> _Activity_
Set down exactly, and only, the lines from the one with "The image size is (1088, 885)." to the final line of the entries, both included.

(Collected data)
◇ ◇ ◇ ◇

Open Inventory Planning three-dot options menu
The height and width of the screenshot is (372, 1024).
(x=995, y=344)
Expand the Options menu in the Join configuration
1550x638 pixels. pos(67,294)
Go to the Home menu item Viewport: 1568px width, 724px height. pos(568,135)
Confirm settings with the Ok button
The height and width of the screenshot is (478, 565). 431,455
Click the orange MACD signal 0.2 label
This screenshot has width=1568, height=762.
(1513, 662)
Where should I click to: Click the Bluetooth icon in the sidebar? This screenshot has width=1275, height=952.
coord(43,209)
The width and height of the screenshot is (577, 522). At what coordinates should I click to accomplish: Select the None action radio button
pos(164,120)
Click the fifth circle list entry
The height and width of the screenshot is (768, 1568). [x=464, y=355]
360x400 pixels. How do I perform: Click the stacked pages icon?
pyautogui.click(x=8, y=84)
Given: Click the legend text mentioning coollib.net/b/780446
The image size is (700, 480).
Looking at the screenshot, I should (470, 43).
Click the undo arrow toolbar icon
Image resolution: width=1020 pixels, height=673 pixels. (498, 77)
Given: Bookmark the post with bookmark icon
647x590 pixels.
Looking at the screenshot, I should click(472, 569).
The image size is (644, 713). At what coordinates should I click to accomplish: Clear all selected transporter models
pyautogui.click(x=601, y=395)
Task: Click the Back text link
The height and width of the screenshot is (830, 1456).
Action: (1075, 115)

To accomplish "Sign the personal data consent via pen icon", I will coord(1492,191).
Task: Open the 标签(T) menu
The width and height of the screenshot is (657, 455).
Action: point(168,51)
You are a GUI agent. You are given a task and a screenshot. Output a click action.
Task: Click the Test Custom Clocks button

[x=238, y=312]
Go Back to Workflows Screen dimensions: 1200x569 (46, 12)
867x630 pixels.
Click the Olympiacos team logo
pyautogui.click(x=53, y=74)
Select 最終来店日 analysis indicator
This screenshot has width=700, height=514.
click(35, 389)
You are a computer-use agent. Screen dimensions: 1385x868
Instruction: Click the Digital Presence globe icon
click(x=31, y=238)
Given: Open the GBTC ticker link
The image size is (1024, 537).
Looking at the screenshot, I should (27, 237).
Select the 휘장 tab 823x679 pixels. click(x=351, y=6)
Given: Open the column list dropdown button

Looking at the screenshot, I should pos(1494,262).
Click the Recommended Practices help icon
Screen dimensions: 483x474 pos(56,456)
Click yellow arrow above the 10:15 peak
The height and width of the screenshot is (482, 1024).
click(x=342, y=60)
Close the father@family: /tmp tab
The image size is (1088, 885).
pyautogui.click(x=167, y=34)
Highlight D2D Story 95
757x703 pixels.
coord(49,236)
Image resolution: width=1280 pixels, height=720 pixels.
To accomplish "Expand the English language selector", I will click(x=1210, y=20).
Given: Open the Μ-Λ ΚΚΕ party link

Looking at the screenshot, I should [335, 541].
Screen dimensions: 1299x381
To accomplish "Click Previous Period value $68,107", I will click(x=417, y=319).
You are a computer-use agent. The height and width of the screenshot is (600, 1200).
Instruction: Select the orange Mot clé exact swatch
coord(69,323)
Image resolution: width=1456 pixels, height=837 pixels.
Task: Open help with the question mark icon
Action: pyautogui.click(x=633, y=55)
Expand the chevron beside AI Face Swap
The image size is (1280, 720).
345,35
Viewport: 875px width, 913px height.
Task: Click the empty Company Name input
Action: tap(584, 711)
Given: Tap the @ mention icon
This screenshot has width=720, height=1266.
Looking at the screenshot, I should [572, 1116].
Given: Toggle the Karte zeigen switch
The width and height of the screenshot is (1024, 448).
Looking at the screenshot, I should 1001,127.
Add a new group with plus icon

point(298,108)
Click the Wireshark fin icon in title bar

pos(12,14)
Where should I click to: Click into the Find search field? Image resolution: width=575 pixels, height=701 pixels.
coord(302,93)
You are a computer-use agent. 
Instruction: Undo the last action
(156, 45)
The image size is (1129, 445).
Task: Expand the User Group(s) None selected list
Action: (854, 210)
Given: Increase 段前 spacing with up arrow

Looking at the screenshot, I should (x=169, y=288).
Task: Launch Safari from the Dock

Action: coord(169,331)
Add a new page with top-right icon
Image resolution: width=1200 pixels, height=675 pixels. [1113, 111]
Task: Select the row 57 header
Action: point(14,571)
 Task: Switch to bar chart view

◇ ◇ ◇ ◇

> _Expected answer_
The image size is (1088, 885).
pyautogui.click(x=167, y=34)
Highlight D2D Story 95
757x703 pixels.
coord(49,236)
Image resolution: width=1280 pixels, height=720 pixels.
To accomplish "Expand the English language selector", I will click(x=1210, y=20).
Given: Open the Μ-Λ ΚΚΕ party link

Looking at the screenshot, I should [335, 541].
Screen dimensions: 1299x381
To accomplish "Click Previous Period value $68,107", I will click(x=417, y=319).
You are a computer-use agent. The height and width of the screenshot is (600, 1200).
Instruction: Select the orange Mot clé exact swatch
coord(69,323)
Image resolution: width=1456 pixels, height=837 pixels.
Task: Open help with the question mark icon
Action: pyautogui.click(x=633, y=55)
Expand the chevron beside AI Face Swap
The image size is (1280, 720).
345,35
Viewport: 875px width, 913px height.
Task: Click the empty Company Name input
Action: tap(584, 711)
Given: Tap the @ mention icon
This screenshot has width=720, height=1266.
Looking at the screenshot, I should [572, 1116].
Given: Toggle the Karte zeigen switch
The width and height of the screenshot is (1024, 448).
Looking at the screenshot, I should 1001,127.
Add a new group with plus icon

point(298,108)
Click the Wireshark fin icon in title bar

pos(12,14)
Where should I click to: Click into the Find search field? Image resolution: width=575 pixels, height=701 pixels.
coord(302,93)
You are a computer-use agent. 
Instruction: Undo the last action
(156, 45)
The image size is (1129, 445).
Task: Expand the User Group(s) None selected list
Action: (854, 210)
Given: Increase 段前 spacing with up arrow

Looking at the screenshot, I should (x=169, y=288).
Task: Launch Safari from the Dock

Action: coord(169,331)
Add a new page with top-right icon
Image resolution: width=1200 pixels, height=675 pixels. [1113, 111]
Task: Select the row 57 header
Action: point(14,571)
 Task: Switch to bar chart view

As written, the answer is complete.